++++ Stored data ++++
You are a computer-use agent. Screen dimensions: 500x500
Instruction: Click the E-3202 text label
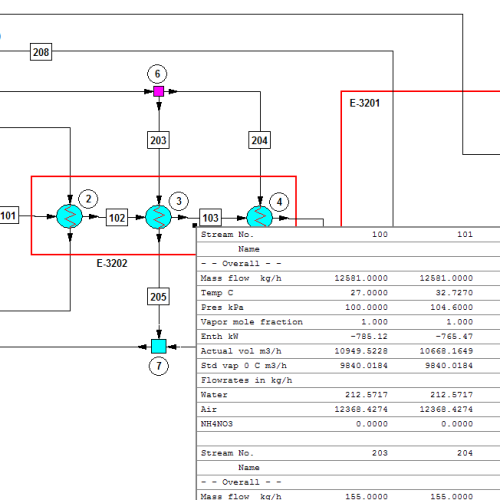pyautogui.click(x=112, y=263)
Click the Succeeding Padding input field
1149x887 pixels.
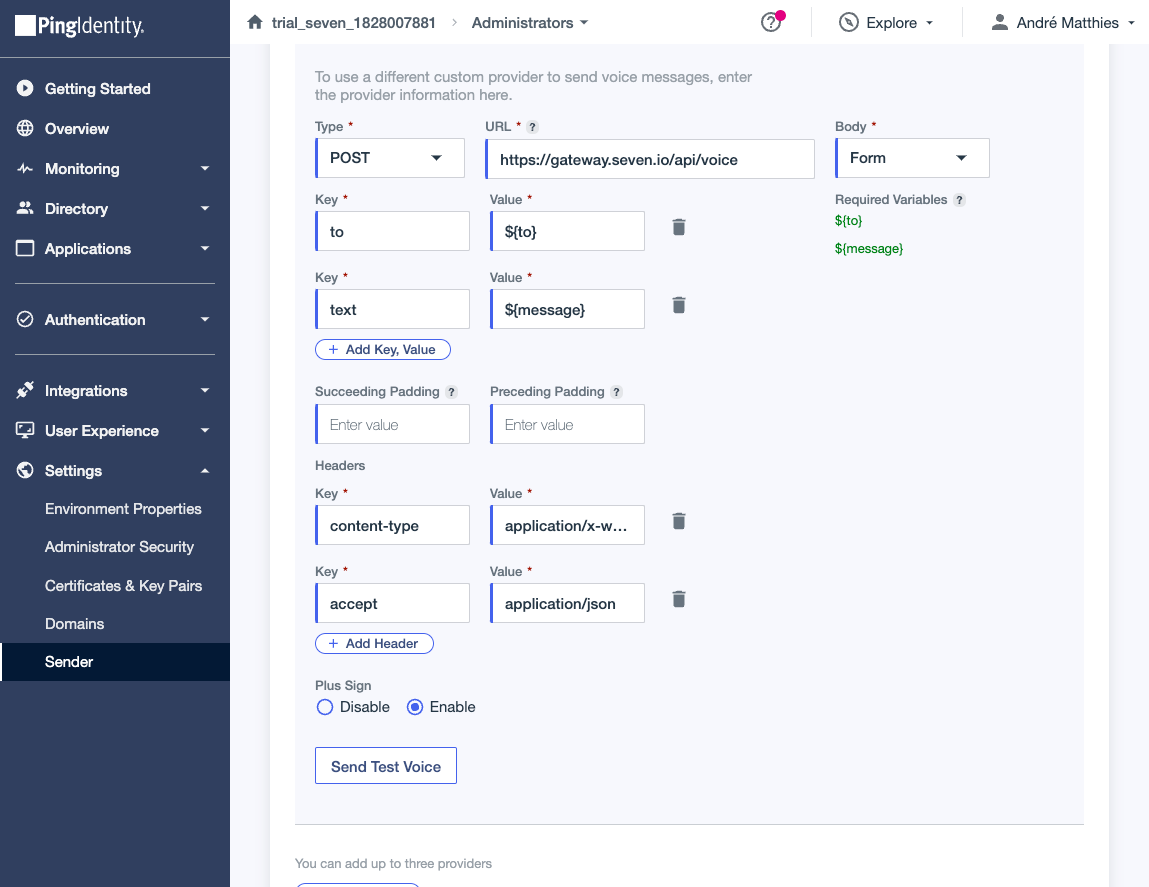392,425

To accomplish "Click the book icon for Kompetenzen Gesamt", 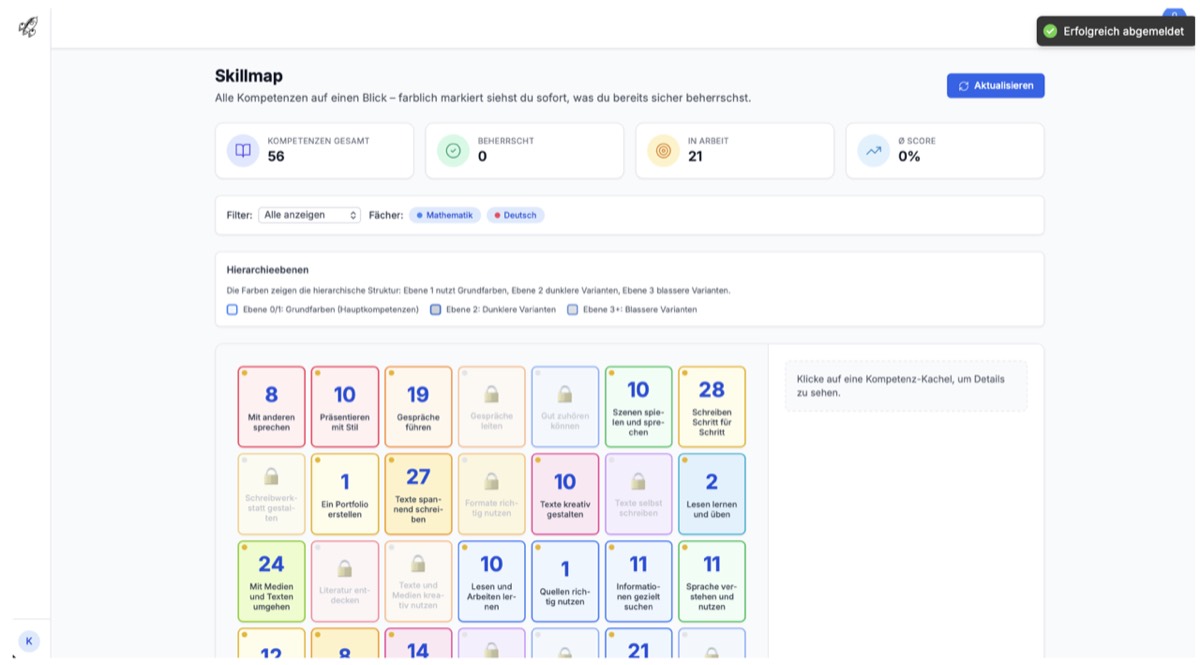I will pyautogui.click(x=243, y=151).
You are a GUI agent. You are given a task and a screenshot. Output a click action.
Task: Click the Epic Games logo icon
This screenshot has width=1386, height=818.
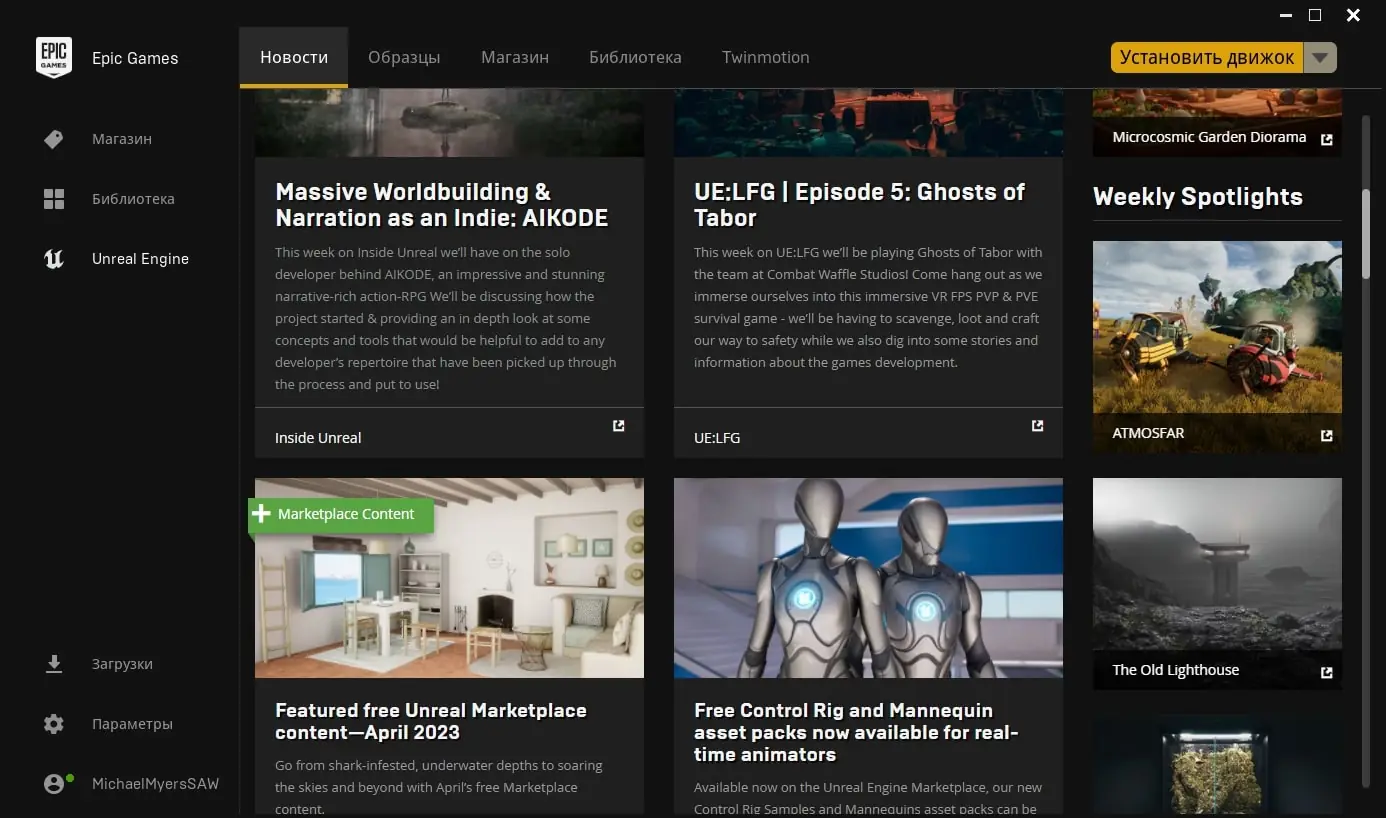[54, 57]
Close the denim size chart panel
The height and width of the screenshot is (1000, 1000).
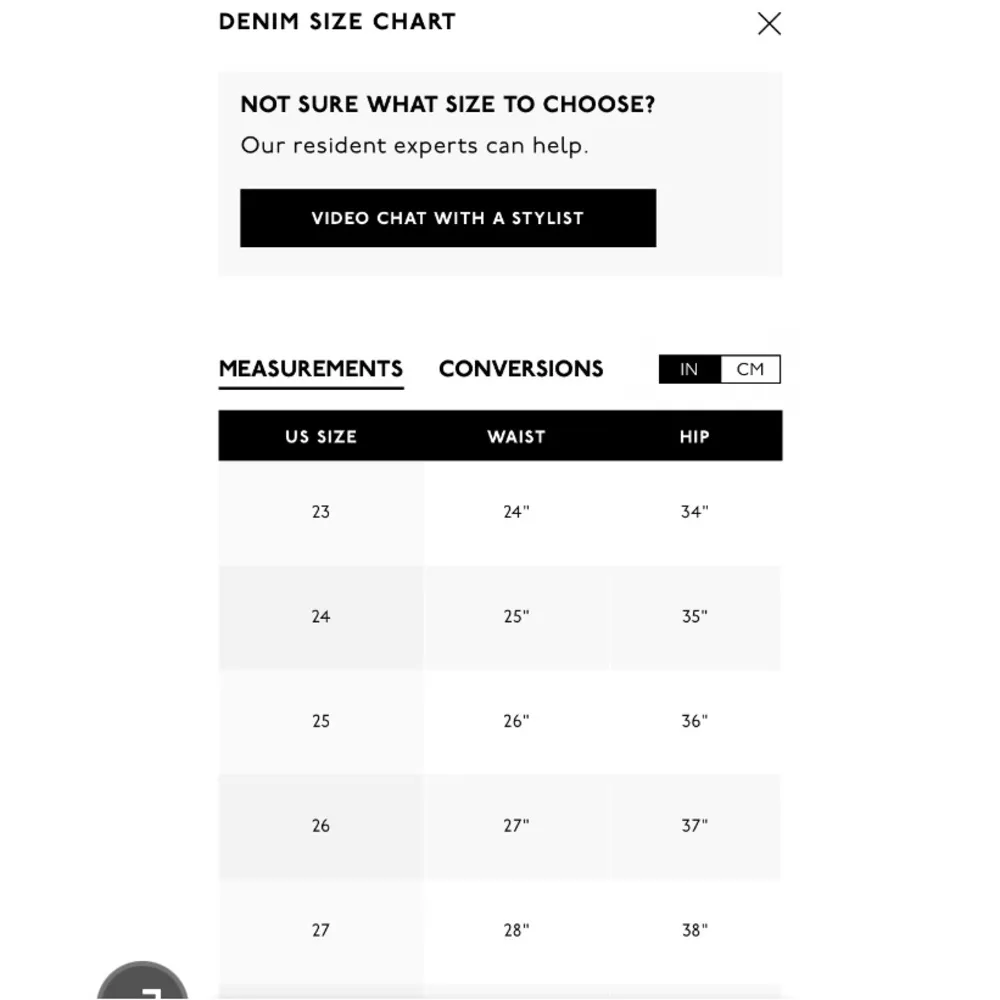click(x=769, y=24)
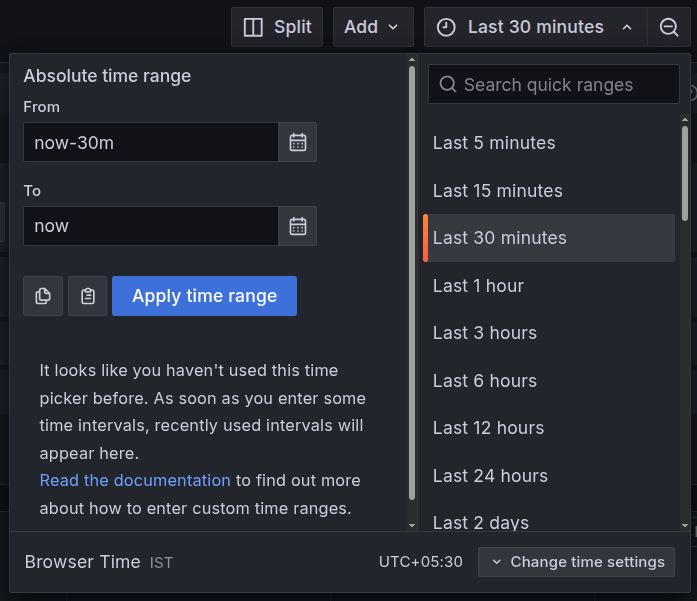Set range to Last 24 hours
This screenshot has height=601, width=697.
490,476
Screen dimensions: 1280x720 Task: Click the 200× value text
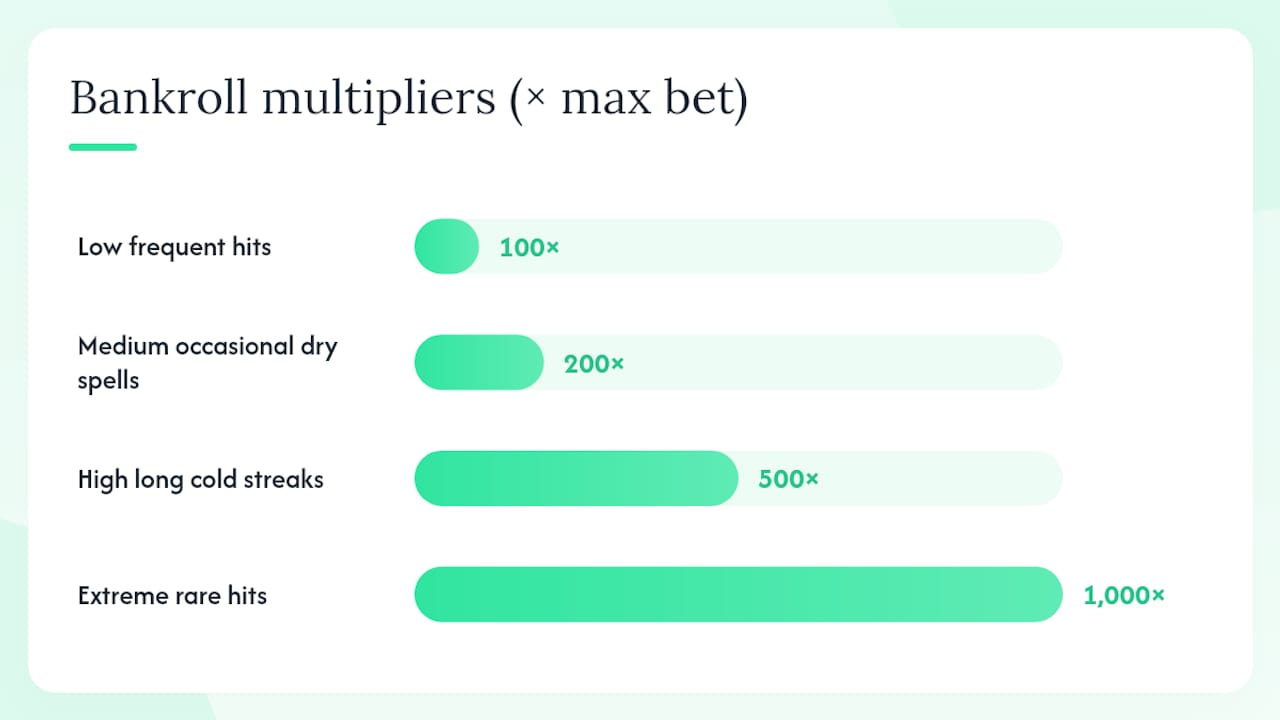pyautogui.click(x=594, y=363)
++++
Problem.
In which lines of the records does the word "agent" appear? Copy each of them.

Expected answer.
You are a computer-use agent. Screen dimensions: 500x500
You are a GUI agent. You are given a task and a screenshot. Output a click action.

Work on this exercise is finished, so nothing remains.